The Bulletin, April 2, on proposed changes to state laws regarding service animals:
Oregon law is pretty lax where service animals are concerned. It sets relatively few standards about what animals are considered “service” animals. That’s caused problems for everyone from grocery store owners to the disabled themselves. Now a bill before the Oregon Legislature introduced by Sen. Jeff Kruse, R-Roseburg, would improve the situation.
SB 610 would amend state law regarding service or assistance animals to bring it into compliance with the federal Americans with Disabilities Act. Among the changes proposed:
—Service animals would be defined as dogs or, in some cases, miniature horses. The list could be expanded, however, at the discretion of the Bureau of Labor and Industries.
—Animals in the process of being trained to act as service animals would be allowed in public accommodations and state government sites, just as those already trained would be. That is necessary, lawmakers believe, to give animals exposure to real-life situations.
—Animals will have to meet the same behavior standards as their owners. Thus, the Senate Judiciary Committee was told last week, a dog would not be allowed to lick the fruit in a grocery store if that store doesn’t let people lick the fruit. Animals and owners who fail to meet that standard could be asked to leave.

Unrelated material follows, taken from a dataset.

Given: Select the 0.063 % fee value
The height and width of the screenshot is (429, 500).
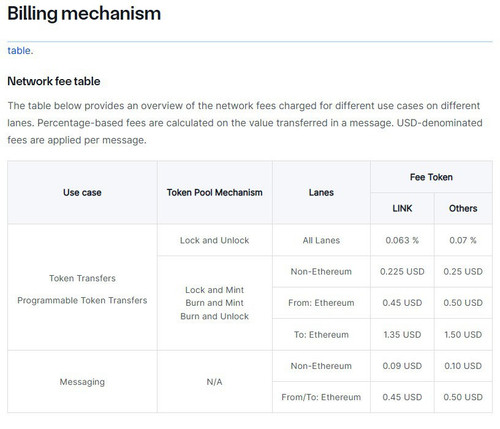Looking at the screenshot, I should (x=402, y=240).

—Owners whose animals damaged property could be charged for that damage.
—And businesses could not question whether or not an animal owner is disabled, but they could ask what sorts of tasks the animal has been trained to perform.
There are good reasons for the proposed changes aside from the ADA. Too many people, in Oregon and elsewhere, have decided that their dogs should be allowed to accompany them everywhere, including places like restaurants and grocery stores.
These changes help make clear the idea that though Muffy may make her owner happy, that’s not what Oregon’s law regarding service animals is all about.